Data excerpts:
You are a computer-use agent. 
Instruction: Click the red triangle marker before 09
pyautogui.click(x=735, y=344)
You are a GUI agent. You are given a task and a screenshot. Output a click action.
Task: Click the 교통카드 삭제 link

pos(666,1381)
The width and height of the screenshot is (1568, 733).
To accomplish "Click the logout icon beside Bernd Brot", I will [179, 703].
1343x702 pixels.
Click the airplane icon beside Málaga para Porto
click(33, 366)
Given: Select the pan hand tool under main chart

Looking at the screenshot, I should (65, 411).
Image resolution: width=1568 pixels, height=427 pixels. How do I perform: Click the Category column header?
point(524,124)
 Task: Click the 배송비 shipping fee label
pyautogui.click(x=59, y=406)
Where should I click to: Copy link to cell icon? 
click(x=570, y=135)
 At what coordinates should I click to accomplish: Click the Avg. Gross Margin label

Action item:
Retype all of the records so that every line matches the original exactly.

Solution to this task:
You are a computer-use agent. 
Instruction: Click the red triangle marker before 09
pyautogui.click(x=735, y=344)
You are a GUI agent. You are given a task and a screenshot. Output a click action.
Task: Click the 교통카드 삭제 link

pos(666,1381)
The width and height of the screenshot is (1568, 733).
To accomplish "Click the logout icon beside Bernd Brot", I will [179, 703].
1343x702 pixels.
Click the airplane icon beside Málaga para Porto
click(33, 366)
Given: Select the pan hand tool under main chart

Looking at the screenshot, I should (65, 411).
Image resolution: width=1568 pixels, height=427 pixels. How do I perform: Click the Category column header?
point(524,124)
 Task: Click the 배송비 shipping fee label
pyautogui.click(x=59, y=406)
Where should I click to: Copy link to cell icon? 
click(x=570, y=135)
 At what coordinates should I click to accomplish: Click the Avg. Gross Margin label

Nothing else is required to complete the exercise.